4/25/2011

The Other Room - Author's Notes Part 1


I've always loved short story collections where the author describes some of the background and inspiration behind the stories in the book. Stephen King and Neil Gaiman, for example, both do this very well - see Skeleton Crew and Smoke and Mirrors for evidence (in fact in the latter Gaiman goes one better and hides an entire extra story in the notes).

Maybe such explanations are even more interesting for surreal or supernatural fiction, where a simple autobiographical explanation isn't available from the story itself.

And maybe, also, it's only wannabe writers who read the author's notes so avidly? I don't know, but as soon as I decided to put out some stories in a self published collection, I knew I'd do some notes of my own for them.

In order to give people a taster of what The Other Room contains I'm going to start posting these notes on this blog as a sneak preview (they may need editing slightly from the versions that will appear in the actual book to avoid spoilers). I start with the title story itself...


The Other Room

I've the kind of job where I occasionally have to stay in hotel rooms on my own, but not often enough to get used to it. And there's something weird about the experience, a sense of anonymity to go alongside the anonymity of the cheap hotel rooms themselves - no one knows you. You could be anyone.

Returning from the hotel bar on one of these occasions, I put my hotel swipe-card in the wrong door. Although nothing happened the thought occurred to me - what if it had opened? This story pretty much wrote itself after that initial thought. I didn't plan it, and things I wrote without thinking turned out felicitously, such as the whole Waits/Straw thing. If I'd planned that before hand, I would have spent ages getting two names which were exact reversals of each other. But of course the world outside the Other Room isn't an exact opposite of our own.

I chose this as the title for this collection because reading fiction, in particularly weird or fantastical fiction is like stepping into a strange room. One where everything initially seems familiar and safe, but you still feel that something, somewhere, is off-key...

EXERCISES>
[a] Which book titles does the blog post about author's notes mention?
[b] How would you render this sentence from the blog post about author's notes in Spanish: "This story pretty much wrote itself after that initial thought."
[c] Can you carry on the blog post about the author's notes for The Other Room from its final sentence?
The records have no connection to the blog post about author's notes.

[Collected data entries]
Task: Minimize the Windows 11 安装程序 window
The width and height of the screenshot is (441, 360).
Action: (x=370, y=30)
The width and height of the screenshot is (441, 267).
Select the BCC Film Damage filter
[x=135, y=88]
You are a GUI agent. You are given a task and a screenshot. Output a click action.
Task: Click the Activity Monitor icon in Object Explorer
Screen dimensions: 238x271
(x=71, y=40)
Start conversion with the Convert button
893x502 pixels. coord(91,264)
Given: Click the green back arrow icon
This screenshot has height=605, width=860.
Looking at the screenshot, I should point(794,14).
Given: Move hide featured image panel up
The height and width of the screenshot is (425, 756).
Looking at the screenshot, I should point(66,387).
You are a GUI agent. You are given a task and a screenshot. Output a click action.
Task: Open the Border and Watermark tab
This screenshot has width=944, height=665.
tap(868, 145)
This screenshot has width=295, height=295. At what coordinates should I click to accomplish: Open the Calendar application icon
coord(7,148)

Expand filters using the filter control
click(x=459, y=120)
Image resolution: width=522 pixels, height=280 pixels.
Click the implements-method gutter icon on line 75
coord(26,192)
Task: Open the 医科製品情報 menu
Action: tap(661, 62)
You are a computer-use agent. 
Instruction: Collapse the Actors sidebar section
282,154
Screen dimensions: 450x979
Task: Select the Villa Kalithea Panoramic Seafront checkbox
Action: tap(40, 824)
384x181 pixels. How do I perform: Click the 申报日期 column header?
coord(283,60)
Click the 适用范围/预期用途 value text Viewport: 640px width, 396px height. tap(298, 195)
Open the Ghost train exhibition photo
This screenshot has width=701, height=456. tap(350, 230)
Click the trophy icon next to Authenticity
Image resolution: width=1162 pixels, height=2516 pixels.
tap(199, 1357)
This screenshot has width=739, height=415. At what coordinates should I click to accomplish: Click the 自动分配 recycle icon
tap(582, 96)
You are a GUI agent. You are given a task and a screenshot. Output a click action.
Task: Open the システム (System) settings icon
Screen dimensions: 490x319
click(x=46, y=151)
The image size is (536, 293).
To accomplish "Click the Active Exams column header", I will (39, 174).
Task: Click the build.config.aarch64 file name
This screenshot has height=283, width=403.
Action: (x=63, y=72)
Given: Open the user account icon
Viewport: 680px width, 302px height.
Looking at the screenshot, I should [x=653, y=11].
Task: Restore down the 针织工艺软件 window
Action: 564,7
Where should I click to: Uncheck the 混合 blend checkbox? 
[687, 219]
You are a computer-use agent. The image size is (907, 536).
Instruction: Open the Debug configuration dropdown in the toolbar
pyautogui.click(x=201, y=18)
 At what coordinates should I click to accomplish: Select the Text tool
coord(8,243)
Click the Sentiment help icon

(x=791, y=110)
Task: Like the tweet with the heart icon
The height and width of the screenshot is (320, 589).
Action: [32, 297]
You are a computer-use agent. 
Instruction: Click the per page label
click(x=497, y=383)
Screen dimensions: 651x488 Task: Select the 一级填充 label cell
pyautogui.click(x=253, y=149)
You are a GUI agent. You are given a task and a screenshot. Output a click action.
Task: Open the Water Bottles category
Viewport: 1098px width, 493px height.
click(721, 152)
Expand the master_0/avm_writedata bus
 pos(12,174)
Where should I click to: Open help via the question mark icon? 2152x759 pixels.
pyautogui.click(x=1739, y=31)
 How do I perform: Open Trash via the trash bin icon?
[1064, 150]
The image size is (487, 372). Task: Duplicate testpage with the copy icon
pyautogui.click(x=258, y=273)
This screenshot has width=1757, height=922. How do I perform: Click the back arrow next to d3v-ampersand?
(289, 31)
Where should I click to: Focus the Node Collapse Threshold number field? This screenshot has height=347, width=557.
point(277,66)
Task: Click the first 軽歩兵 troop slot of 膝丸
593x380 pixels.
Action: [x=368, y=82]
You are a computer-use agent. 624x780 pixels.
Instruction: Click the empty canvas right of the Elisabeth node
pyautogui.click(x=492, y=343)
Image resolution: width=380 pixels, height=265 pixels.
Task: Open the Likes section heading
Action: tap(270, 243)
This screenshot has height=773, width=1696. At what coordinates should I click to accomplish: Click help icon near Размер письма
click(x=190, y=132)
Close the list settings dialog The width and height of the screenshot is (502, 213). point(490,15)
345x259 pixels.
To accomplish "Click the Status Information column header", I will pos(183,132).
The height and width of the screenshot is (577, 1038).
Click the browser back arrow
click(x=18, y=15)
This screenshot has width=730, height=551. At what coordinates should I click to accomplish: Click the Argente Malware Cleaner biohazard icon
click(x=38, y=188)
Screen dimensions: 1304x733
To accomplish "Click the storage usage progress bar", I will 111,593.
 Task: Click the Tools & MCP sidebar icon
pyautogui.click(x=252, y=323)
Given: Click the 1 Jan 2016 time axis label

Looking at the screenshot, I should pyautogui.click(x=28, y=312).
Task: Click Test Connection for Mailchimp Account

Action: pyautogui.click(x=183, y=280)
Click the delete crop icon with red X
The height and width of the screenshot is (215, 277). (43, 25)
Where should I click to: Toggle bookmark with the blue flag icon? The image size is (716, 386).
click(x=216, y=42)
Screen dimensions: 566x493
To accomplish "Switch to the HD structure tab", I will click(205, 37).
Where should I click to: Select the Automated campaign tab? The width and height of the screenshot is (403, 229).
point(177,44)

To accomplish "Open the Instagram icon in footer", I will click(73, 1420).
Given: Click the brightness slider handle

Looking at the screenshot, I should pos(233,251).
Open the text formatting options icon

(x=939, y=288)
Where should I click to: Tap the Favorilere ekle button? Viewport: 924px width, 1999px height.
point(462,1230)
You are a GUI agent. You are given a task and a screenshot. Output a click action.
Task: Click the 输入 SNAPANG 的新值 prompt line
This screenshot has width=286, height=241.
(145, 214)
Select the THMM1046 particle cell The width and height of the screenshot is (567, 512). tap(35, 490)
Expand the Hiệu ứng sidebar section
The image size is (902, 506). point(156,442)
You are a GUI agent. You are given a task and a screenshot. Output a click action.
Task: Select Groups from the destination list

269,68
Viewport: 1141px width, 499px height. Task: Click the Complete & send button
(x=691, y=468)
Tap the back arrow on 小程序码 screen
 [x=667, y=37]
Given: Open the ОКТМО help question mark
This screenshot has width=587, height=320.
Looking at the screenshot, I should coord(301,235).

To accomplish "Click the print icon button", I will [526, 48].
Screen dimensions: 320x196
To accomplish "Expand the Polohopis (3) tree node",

ANSWERS>
[a]
Skeleton Crew
Smoke and Mirrors
The Other Room

[b] Esta historia prácticamente se escribió sola después de esa idea inicial.

[c]
Home Time

I'm sure it will surprise no one that I wrote this whilst living in Oxford; like the central character I did grow up in a Nottinghamshire mining village, although the one presented in the story is an exaggeration.

This was originally going to be a much longer piece, but in order to submit it to a magazine I had to slim it down to make it fit a lower word count. They rejected it, but fortunately Morpheus Tales accepted it - my first accepted piece of fiction.

Slimming this down made it better, I think; the whole thing now pivots around the garbled quotation from Larkin. The poem is The Explosion from High Windows.

I see this as a ghost story, for what are ghosts but the past come back for us?

Some Stories for Escapists

I wrote a ton of these while I was at university; I think I was inspired both by Labyrinths by Borges and Stephen King's description of horror archetypes in his non-fiction exploration of the genre Dance Macabre. I interlaced these archetypes with personal, subjective views of my own on horror stories...  The result was rubbish, but that's fine - every writer needs to write some rubbish before they become any good. And being at university gives you a perfect opportunity to write such rubbish, particularly if it is pretentious rubbish, which this certainly was. Fortunately I put the finished thing in a drawer and never showed anyone.

About ten years later I mined and revised the best bits from the bloated original when I first saw the phrase 'flash fiction' on some trendy new website. 



To Be Continued...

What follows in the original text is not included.